Quanto ao futebolista, recordo-me bem de Di Stefano, de Pelé, de Eusébio, de George Best, de Gerd Müller e de tantos outros, para além de ainda observar Lionel Messi e Cristiano Ronaldo, ele foi e é incomparavelmente superior a todos e até ao momento nenhum lhe chegou sequer aos calcanhares, muito embora tivesse apenas 1,67 m, tamanho que hoje é considerado desprezível para um futebolista profissional. Em Nápoles foi rei, devolveu o orgulho aos argentinos depois da derrota na Guerra das Malvinas ao marcar 2 golos à Inglaterra nos quartos-de-final do Campeonato do Mundo de Futebol de 1986, que a Argentina viria a vencer. Os dois golos marcados ficaram para a história, um deles extraordinário e outro extra-regulamentar. O extraordinário aconteceu quando Maradona fintou todos os jogadores ingleses desde o meio-campo até à baliza adversária e fez golo, o extra-regulamentar, alcunhado mais tarde como “a mão de Deus”, fê-lo com auxílio da mão.

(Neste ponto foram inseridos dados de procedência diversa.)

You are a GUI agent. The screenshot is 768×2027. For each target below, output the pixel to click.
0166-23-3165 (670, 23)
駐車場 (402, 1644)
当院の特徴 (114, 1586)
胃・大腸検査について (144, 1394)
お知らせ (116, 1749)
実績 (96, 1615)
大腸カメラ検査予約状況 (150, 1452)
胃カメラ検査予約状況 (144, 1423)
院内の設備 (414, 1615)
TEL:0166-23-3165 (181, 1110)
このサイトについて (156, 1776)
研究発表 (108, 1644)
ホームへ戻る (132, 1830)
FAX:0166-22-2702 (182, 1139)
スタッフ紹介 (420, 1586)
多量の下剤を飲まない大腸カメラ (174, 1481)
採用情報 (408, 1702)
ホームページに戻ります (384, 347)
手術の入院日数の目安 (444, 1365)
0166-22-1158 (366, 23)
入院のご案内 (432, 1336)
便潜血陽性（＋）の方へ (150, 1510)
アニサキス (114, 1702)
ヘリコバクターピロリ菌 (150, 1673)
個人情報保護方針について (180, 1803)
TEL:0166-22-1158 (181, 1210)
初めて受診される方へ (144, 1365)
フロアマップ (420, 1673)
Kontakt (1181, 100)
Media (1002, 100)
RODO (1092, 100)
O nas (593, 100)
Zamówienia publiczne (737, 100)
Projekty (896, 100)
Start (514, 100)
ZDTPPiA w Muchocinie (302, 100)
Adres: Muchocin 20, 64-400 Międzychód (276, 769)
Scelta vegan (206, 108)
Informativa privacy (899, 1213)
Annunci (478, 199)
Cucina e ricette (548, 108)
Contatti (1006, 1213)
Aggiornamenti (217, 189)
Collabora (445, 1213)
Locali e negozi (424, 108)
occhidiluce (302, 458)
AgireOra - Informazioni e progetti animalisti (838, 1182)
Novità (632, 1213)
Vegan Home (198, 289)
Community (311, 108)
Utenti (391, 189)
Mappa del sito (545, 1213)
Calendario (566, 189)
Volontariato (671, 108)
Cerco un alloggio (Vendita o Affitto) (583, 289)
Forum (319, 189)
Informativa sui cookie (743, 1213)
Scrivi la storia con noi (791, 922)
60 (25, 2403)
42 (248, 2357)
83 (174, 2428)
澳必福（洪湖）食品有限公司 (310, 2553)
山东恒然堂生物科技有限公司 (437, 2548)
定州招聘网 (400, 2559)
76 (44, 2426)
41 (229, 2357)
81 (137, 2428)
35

Maradona será sempre uma referência e uma lenda no mundo do futebol. Alguém disse, e não me recordo quem foi, que os génios nunca morrem, desaparecem, mas nunca ouvi dizer que retornavam, como por certo virá a acontecer com Maradona, no futebol ou noutra modalidade desportiva, quando de um ignoto rincón ou favela surgir outro menino pobre com um talento pouco visto e ávido de triunfar, uma luz vinda das trevas para muitos alegrar. Neste sentido, homenagear Maradona, é também solidarizarmo-nos com as crianças pobres, esquecidas e mal nutridas da América Latina, antro donde saem inesperados heróis que aumentam a nossa esperança, como se a miséria fosse o melhor dos esmeris para o talento. Descansa em paz, Diego Armando Maradona Franco, a tua corrida será reiniciada brevemente por outro.